(WORK ITEM) Each line of the material below is to be checked for "chevron"; the number of matching lines is the only output expected.

*** Opening INFORMATION GIVEN ***

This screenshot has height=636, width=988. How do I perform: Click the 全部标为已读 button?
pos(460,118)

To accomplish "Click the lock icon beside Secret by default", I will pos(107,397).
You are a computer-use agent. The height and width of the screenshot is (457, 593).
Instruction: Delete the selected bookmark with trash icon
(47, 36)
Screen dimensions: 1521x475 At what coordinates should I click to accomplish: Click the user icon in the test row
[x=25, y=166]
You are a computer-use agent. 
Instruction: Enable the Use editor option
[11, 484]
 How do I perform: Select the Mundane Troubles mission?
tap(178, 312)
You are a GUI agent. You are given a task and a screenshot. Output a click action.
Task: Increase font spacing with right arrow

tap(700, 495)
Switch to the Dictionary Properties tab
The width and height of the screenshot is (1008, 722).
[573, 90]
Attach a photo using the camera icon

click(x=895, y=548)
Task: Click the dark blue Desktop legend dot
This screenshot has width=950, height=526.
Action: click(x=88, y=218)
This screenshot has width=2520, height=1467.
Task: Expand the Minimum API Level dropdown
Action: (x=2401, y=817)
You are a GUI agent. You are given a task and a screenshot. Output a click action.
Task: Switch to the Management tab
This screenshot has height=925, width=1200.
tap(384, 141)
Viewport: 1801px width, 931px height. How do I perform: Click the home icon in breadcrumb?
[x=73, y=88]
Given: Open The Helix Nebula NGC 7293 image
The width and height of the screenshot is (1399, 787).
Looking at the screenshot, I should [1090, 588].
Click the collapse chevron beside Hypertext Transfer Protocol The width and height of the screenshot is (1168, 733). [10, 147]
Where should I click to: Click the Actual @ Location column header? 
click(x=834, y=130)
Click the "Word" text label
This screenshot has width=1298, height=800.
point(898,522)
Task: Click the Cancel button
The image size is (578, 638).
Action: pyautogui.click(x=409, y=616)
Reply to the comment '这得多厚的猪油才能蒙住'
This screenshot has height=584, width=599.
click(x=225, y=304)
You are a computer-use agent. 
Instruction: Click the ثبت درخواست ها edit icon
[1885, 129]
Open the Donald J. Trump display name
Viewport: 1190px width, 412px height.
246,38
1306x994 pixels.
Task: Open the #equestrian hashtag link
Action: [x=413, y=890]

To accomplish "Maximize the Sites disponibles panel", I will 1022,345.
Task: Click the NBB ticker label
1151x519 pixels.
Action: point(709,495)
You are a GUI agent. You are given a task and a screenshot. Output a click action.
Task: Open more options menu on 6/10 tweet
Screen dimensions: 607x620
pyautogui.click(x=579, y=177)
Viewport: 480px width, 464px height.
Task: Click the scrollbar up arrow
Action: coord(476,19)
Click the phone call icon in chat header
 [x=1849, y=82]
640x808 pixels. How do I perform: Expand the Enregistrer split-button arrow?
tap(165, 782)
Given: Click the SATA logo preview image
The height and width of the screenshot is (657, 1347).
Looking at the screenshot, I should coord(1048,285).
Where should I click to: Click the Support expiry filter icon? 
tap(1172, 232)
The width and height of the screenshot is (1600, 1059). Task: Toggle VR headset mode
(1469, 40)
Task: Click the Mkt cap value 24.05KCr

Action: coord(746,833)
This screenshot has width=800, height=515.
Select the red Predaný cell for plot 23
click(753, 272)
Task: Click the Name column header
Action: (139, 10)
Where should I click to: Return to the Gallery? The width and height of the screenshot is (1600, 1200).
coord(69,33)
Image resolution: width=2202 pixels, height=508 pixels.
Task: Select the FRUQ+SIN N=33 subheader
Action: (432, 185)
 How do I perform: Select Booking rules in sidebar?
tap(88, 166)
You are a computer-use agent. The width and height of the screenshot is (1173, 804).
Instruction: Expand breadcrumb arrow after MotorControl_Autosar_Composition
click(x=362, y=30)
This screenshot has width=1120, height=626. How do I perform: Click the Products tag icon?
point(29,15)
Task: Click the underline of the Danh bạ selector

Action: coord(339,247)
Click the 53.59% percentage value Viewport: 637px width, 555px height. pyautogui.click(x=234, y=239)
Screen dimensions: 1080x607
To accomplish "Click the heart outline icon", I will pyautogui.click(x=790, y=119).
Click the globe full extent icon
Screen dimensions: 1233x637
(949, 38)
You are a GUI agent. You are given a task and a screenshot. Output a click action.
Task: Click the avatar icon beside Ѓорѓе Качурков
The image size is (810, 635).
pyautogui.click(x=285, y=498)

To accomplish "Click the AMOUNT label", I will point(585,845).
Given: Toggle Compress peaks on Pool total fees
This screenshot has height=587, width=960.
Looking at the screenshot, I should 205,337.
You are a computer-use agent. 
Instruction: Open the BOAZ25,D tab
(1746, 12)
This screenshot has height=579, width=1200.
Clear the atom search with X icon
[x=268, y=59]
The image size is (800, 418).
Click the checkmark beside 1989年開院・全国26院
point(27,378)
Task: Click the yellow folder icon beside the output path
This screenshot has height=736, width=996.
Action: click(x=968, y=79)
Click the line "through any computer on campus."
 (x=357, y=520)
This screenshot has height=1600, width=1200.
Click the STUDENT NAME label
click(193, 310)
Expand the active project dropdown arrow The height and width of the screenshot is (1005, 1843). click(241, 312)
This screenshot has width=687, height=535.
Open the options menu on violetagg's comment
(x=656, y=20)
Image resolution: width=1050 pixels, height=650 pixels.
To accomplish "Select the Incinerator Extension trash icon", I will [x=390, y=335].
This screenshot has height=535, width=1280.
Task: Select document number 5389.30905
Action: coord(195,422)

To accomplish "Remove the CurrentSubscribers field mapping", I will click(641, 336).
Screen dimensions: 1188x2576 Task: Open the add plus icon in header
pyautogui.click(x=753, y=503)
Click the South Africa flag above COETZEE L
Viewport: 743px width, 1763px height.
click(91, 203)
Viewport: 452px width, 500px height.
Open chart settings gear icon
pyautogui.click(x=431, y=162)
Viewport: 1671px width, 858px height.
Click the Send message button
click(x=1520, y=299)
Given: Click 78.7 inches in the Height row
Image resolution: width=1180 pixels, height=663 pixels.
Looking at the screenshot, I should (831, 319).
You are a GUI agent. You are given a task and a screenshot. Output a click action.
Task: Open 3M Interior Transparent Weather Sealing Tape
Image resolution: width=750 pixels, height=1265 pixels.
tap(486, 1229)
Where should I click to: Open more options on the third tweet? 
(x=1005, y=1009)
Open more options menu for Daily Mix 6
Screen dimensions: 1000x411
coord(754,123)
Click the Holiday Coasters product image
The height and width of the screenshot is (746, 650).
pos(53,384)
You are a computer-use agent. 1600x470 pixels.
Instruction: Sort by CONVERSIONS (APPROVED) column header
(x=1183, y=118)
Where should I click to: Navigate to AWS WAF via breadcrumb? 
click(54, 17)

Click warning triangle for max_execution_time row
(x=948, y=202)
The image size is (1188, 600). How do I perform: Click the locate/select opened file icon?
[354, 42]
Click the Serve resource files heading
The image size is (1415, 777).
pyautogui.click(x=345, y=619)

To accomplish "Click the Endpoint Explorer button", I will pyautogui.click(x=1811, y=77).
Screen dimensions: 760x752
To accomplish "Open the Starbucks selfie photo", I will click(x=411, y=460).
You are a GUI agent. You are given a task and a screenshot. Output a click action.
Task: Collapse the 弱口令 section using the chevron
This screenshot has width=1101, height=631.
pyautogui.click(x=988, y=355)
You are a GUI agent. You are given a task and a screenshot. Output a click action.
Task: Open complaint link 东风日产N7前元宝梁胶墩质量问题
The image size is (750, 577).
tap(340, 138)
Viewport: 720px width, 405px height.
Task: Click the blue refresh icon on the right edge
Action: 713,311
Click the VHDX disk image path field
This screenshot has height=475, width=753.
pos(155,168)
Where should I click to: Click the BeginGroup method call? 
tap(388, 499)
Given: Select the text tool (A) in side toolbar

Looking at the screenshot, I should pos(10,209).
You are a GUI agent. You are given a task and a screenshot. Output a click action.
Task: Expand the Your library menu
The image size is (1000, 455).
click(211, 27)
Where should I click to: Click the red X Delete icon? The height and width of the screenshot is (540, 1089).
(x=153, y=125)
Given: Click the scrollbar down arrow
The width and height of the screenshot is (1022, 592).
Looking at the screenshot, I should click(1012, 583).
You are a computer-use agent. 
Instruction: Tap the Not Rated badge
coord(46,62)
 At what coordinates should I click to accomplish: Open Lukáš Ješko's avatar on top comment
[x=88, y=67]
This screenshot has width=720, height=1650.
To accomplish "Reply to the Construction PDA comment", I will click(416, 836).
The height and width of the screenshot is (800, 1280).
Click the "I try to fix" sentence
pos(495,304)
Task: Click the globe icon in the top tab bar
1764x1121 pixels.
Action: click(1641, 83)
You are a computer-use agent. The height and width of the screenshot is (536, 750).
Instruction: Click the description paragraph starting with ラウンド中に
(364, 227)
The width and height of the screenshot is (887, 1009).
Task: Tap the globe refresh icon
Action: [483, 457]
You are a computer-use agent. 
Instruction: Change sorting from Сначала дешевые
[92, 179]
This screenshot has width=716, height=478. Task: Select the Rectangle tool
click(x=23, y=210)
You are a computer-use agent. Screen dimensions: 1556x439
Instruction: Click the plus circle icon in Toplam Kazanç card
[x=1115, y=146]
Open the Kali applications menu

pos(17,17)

*** Closing INFORMATION GIVEN ***

(RESULT OF THIS TASK) 2